Dennis unlocks the three kids, and in short order they are all dragged into receiving. Many times before, Dennis made an effort to follow his bounty in and see where they were brought, how they were processed, what happened next. But each time, he was prohibited from stepping foot in the building, and now he has stopped making any attempts. It's maddening enough to be bossed around by the smocks and the pencil pushers, but to be muscled by these stiffs in security and receiving—that is intolerable.

The metal doors slam. All is silence. Dennis stands there with his van, now empty.

Oh. Not quite.

Three vials of blood have gotten lodged between the corrugated floor and the side of the van. Dennis picks one up and inspects it. He shakes it. Sniffs it.

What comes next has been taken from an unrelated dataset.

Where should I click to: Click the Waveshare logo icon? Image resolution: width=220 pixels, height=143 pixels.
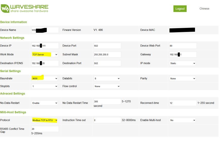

And drops it into his breast pocket. It feels warm against his heart. Curious, his excitement growing, he pockets the other two as well. And then his eyes light up. There is a brown canvas backpack shoved into the corner. He reaches for it and hears the tinkle of countless vials. He's struck it rich!

  

“Nice place you got here,” the prostitute says looking around Dennis's one-bedroom apartment on the ninth floor of a 1950s apartment house on Ocean Parkway in the middle of Brooklyn. She is a bit heavy but seems not to be self-conscious about it—she wears a short leather skirt and a tight, scoop-neck top. Her voice is derisive; her brightly painted, surgically enhanced lips curl into a sneer. She tosses her head, and her platinum pageboy, sprayed and lacquered into petrification, barely budges. Dennis, who may not be expert in improving his life situation but is more than adept at sensing anything remotely resembling a low opinion of his person, his intellect, or his lifestyle, can see the humid hovel he calls home through the prostitute's eyes. What did the escort service say her name was? Burgundy? Bree? It didn't matter.

And Dennis's name, as far as this woman and the escort service that sent her is concerned, is Carl Ravenswood. He totally loves using that name. His nom de screw. And it's the name on his lease too. The name on his buzzer downstairs. He would like one day to write his old friends and say,
Try living under an assumed name, you'll be surprised how relaxing it is.

He sees his paid guest taking in the fourteen-year-old GE air conditioner, inherited from the previous tenant, who probably got it from the tenant before him; the sofa dragged out of a nearby Covenant House after a kitchen fire; the leaning tower of pizza boxes in the corner, which Dennis has been accumulating over the past three months, because he is playing a game with himself to see how high he can stack them before they collapse and another game to see how long he can stand having them here before he completely loses his mind—she's taking it all in and deciding Dennis is the kind of threadbare customer who has to dig deep in order to pay for his repulsive little nude romps and who will not be able to add a tip to her fee. And here's another thing that Dennis knows, or at least assumes: Bree, or whatever the hell name she is claiming, does not want to be here—none of the so-called girls want to travel to Brooklyn, and the fact that she has been sent means she is a second- or third-tier “provider.”

Yet despite it all, Dennis is excited to have her here.

He reaches into his back pocket and hands her four fifty-dollar bills, fresh from Salami's pocket.

She steps back as if from a hot flame.

“Put it in an envelope and put the envelope over there,” she says.

But he does not want to take instructions from a prostitute. He grabs her wrist and slaps the money into her open hand. She is not about to let it drop to the floor. She turns her back and puts the money into her purse.

“Ever see one of these?” Dennis asks her when she turns around again. He is holding one of the vials that Salami must have dropped.

“What is that? Zoom?” Everything she says sounds pissed off.

“Zoom?” Dennis asks. “Is that what people are calling it?”